**Text excerpt:**
══════

I could be wrong, but I think someone in ecuador screwed up on the tag.

If you really want a Hanne Popow, I have a few good ones for sale.

Kyle


----------



## parvi_17 (Sep 14, 2007)

Yep, here it is - I included both sides. I got the order of the parents reversed before.









Joe


----------



## Kyle (Sep 14, 2007)

What probably happend was they meant to print a tag that read 'besseae x schlimii Hanne Popow'. But the printer cut off the 'schlimii'. 

Kyle


----------



## Heather (Sep 14, 2007)

It's really a great color! Is it fragrant?


----------



## parvi_17 (Sep 14, 2007)

Kyle said:


> What probably happend was they meant to print a tag that read 'besseae x schlimii Hanne Popow'. But the printer cut off the 'schlimii'.
> 
> Kyle



So it is a Hanne Popow then? That's interesting. It looks different from other Hannes I've seen, but then again it looks more different from other Saint Ouens I've seen! Is there a way I can find out for sure?

Thanks for all the great comments everyone! Heather, it doesn't seem very fragrant, but I can kind of detect a slight fragrance in the morning.


----------



## NYEric (Sep 14, 2007)

It should have a fragrance between raspberries and roses. It doesn't look like a St. Ouen, maybe if you go through the pictures here you'll see a diff.


----------



## Kyle (Sep 14, 2007)

══════

**Recorded data:**

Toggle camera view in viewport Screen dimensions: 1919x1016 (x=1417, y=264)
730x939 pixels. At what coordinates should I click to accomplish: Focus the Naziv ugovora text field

══════

**Exercise requirements:** Continue the forum thread about the plant's misprinted tag after the listing, starting with Kyle's reply.

**Output:**
I posted these a while back one the other forum, but here they are again. This is 9 or so different Hanne Popow from Ecuagenera. They had over 1500 at one time, with maybe 2-300 in bloom at any one time. I jsut took a few pictures to show the variation.

As for fragrance, most are as Eric discribed, but some wern't fragrant.















































You can email Ecuagenera to make sure, let me know if you need the email or if they arn't getting back to you.

Kyle


----------



## NYEric (Sep 14, 2007)

Kyle, what have got to sell? PM me.


----------



## CLMoss (Sep 14, 2007)

PM me too!


----------



## Kyle (Sep 14, 2007)

I'm in Canada. I have quite a few paphs to sell (I've finally admitted to myself that I don't grow these that well...). I will make a list this weekend and start a new thread.

Sorry Parvi for hijacking your thread, but just wanted to let you know what you had.

Kyle


----------



## NYEric (Sep 14, 2007)

Kyle said:


> I'm in Canada. Kyle



Don't be sad, we'll still take your plants.oke:


----------



## parvi_17 (Sep 14, 2007)

Kyle said:


> Sorry Parvi for hijacking your thread, but just wanted to let you know what you had.
> 
> Kyle



Oh that's fine. That last pic looks almost identical to mine! Wow. Thanks for the ID! I like the other ones better though.


----------



## Mrs. Paph (Sep 14, 2007)

I like the shape of yours and the others similar to it the best, has a nice 'flair' to the petals!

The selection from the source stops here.